▸ **Entries supplied**:
--------------------------------

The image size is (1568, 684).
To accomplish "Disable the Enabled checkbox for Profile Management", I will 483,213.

--------------------------------

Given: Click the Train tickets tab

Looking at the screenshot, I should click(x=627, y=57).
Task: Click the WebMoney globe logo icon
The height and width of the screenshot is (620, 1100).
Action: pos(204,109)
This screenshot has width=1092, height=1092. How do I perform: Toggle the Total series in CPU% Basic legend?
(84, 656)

--------------------------------

▸ **What you will do**: Copy the listing verbatim from the line with "The image size is (1568, 684)." to the line with "I will 483,213.", both of those included.

▸ **Written solution**:
The image size is (1568, 684).
To accomplish "Disable the Enabled checkbox for Profile Management", I will 483,213.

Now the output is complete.